The man’s name is Fernando Manuel Alves, and he pleaded guilty to sexual assault in the rape of this woman. He was initially charged with sexually assaulting three other women, and administering a noxious substance, though those charges were eventually dropped.
Despite pleading guilty, though, to the rape of a woman who has described since feeling the loss of both her will to live and ability to feel safe, Alves is not going to spend a single day in jail. No, instead, he received a 9 month conditional sentence, and placement on the sex offender registry.
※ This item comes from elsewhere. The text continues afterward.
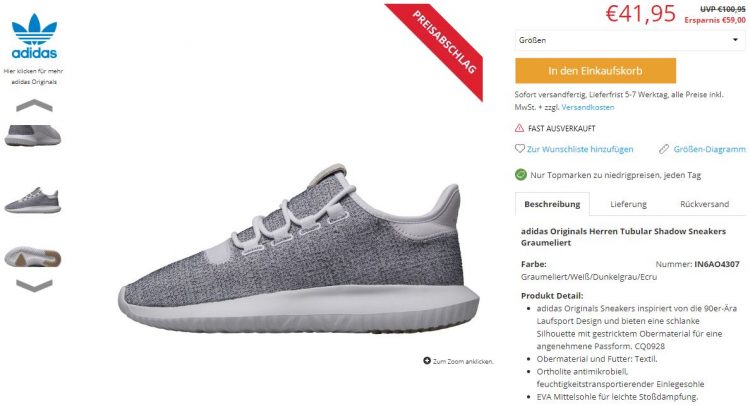Click the FAST AUSVERKAUFT warning triangle

pos(519,128)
Why, exactly, is Alves not being sent to jail for his violent crime, when non-violent criminals are sent there all the time? Well, that would be the point of particular interest:
In sentencing, the B.C. provincial court judge said Alves was not pathologically dangerous but had committed a crime of opportunity.
The judge ordered that Alves be placed on the sex-offender registry for the next 20 years but that he not spend time in jail.
Yes. Seemingly, since the judge felt the need to express as much during sentencing, Alves is not going to jail because he is believed to be not pathologically dangerous. And the way we know he is not dangerous is because his crime, his rape, was one of of opportunity.
One can only assume that when a rape is called a “crime of opportunity,” the “opportunity” in question is a woman being in the rapist’s presence.
And this would be true even if there wasn’t good reason to believe that Alves had deliberately set out to impair is victim for the purposes of assaulting her. Because you know what? Drunk women are everywhere — and this is especially so when you own a pub, as Alves does. Sleeping women are everywhere. Unconscious women are everywhere. Women out by themselves are everywhere. Women in “vulnerable situations,” that would not be vulnerable at all if there weren’t men out there looking to attack us, are everywhere. We, women, are everywhere.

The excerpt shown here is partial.